The gut microbiota of Colombian adults with varying body mass index

BACKGROUND: Obesity might be associated with changes in composition and metabolic function of the gut microbiota. Some studies suggest increases in the proportion of Firmicutes and reductions in Bacteroidetes with increasing body mass index (BMI). Others have found discordant patterns. Most studies, however, have focused on North Americans and Europeans, giving a limited picture of the human gut microbiome as the composition of colonic bacteria dramatically varies between individuals/populations. OBJECTIVE: Characterize the gut microbiota of a group of volunteers with varying BMI (adequate weigh, overweight and obese) and quantify concentrations of short-chain fatty acids from a genetically-admixed, independent population. METHODS: Cross-sectional study of 30 Colombian adults of both sexes with varying BMI. The gut microbiota was characterized using pyrosequencing of the 16S ribosomal DNA and concentrations of acetate, propionate and butyrate were quantified by gas chromatography. RESULTS: The gut microbiota of the studied population is mostly composed of Firmicutes and Bacteroidetes with important variations between individuals. Firmicutes and Verrucomicrobia significantly diminish with increasing BMI whereas no change is observed for Bacteroidetes. Acetate significantly increases with BMI, but no change is observed for propionate or butyrate. A more detailed inspection of the data reveals that five fiber-degrading bacteria, including Akkermansia, Dialister, Oscillospira and undetermined Ruminococcaceae and Clostridiales, are responsible of the shifts observed at the phylum level.

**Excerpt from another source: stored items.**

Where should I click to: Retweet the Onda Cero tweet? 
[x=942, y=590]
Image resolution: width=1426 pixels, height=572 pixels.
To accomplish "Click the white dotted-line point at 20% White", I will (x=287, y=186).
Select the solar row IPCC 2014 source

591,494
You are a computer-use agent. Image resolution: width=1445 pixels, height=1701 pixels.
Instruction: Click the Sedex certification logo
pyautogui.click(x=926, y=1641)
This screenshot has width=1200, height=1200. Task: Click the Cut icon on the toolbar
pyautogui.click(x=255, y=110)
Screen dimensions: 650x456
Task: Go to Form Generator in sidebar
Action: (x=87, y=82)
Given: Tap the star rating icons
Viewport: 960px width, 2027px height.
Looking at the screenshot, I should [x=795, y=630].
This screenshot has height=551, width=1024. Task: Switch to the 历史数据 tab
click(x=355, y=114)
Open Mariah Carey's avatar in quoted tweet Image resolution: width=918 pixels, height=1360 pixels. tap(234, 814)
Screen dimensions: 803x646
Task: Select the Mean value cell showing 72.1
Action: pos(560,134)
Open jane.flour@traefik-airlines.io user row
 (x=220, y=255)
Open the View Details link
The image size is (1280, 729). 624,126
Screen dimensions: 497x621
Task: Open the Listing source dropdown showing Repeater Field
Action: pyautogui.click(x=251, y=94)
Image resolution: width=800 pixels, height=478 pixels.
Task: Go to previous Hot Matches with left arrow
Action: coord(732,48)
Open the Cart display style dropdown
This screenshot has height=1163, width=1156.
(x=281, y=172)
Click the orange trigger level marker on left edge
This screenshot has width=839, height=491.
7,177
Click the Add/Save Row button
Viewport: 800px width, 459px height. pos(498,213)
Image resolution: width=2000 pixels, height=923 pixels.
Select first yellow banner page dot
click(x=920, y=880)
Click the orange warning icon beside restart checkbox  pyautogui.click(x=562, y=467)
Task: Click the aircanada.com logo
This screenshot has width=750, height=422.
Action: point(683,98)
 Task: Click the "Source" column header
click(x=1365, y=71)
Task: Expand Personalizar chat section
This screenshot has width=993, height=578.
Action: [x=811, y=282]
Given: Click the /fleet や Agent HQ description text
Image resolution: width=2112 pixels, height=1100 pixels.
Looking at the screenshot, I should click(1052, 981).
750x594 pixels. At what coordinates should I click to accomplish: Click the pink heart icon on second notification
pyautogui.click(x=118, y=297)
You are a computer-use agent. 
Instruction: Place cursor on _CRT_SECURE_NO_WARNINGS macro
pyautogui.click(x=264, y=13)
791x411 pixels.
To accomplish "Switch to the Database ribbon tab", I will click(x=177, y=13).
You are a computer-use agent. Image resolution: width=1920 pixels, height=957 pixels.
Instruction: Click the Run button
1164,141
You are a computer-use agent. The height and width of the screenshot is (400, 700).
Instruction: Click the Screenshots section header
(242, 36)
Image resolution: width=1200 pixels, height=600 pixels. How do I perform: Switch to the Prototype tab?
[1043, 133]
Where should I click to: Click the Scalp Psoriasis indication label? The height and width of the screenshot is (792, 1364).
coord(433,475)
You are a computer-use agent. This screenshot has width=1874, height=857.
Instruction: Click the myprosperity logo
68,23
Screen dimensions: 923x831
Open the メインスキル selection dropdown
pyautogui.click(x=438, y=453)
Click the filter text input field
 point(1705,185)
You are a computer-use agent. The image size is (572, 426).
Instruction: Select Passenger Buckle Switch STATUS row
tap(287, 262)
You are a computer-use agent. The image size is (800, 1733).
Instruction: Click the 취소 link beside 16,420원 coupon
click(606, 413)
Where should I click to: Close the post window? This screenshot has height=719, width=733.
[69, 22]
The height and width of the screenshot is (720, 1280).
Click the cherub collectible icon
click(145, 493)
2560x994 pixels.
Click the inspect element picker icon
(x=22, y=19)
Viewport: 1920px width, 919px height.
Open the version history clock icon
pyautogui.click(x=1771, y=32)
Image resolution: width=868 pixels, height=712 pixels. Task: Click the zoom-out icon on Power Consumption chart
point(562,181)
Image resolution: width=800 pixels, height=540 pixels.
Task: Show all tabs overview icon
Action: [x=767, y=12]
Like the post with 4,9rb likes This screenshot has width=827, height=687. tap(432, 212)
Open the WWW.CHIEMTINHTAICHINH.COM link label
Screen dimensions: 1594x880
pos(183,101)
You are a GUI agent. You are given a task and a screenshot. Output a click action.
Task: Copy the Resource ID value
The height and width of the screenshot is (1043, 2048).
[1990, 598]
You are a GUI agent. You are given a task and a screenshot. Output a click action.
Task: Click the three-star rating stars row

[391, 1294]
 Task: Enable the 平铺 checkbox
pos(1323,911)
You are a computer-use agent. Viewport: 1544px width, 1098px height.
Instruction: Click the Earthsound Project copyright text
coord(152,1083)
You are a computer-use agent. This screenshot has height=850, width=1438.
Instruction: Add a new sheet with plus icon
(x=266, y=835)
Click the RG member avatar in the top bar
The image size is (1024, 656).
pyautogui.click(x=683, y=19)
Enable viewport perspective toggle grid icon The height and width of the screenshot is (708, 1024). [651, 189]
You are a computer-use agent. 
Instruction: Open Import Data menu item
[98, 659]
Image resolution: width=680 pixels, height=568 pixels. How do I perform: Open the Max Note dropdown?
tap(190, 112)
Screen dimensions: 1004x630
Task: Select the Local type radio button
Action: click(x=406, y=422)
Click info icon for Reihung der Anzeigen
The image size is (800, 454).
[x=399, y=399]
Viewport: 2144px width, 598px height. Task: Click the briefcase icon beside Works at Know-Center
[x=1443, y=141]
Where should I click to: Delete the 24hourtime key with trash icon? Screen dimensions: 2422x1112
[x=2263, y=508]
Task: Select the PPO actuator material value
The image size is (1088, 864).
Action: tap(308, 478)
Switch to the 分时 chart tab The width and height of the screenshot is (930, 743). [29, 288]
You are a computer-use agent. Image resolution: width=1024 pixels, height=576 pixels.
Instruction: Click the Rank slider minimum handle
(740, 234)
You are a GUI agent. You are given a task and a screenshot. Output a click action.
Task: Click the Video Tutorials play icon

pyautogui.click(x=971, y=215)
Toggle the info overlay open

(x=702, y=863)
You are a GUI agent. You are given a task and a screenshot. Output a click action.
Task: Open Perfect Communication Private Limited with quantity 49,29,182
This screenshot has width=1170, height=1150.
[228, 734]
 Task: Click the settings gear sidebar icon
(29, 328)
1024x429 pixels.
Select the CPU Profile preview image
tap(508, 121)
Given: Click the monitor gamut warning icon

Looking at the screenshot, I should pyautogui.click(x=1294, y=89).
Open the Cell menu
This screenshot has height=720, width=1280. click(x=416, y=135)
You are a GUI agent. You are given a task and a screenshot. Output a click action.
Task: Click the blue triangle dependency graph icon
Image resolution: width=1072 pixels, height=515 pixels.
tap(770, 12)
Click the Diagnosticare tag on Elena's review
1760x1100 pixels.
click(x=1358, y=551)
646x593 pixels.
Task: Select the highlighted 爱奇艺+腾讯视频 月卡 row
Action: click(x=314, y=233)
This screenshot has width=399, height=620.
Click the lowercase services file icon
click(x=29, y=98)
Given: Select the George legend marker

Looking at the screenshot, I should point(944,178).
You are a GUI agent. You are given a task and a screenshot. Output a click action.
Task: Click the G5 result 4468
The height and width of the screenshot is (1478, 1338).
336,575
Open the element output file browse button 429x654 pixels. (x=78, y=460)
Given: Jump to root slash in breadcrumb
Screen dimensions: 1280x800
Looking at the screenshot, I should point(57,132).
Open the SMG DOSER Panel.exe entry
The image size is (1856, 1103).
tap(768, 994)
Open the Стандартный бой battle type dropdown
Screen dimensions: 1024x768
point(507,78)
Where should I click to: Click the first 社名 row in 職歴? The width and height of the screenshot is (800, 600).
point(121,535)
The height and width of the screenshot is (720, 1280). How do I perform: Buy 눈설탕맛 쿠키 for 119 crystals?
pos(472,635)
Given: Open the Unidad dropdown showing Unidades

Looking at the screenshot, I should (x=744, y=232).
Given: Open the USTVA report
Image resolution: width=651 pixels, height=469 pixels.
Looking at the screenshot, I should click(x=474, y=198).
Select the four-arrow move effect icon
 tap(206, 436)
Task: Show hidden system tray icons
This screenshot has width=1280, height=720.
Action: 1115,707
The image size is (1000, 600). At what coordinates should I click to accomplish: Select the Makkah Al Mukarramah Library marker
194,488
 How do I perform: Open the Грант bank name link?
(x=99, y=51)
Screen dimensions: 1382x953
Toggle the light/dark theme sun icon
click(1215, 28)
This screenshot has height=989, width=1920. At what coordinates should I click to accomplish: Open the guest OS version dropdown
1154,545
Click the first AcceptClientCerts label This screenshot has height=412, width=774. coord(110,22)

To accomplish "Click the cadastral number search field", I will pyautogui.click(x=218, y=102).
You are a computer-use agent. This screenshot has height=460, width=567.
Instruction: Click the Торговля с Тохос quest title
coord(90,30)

CONCLUSIONS: The debate concerning the generality of the Firmicutes/Bacteroidetes ratio with respect to obesity is still unresolved. We add a new observation to this debate from an independent population. Our results suggest that the link between gut microbiota and energy balance seems more complex than previously thought. Biological functions of particular bacteria (e.g., fiber degradation) might shed more light into the energy harvest capacity than the analysis of the bacterial composition at the phylum level, and might allow proposing targeted alternatives for preventing and modulating obesity.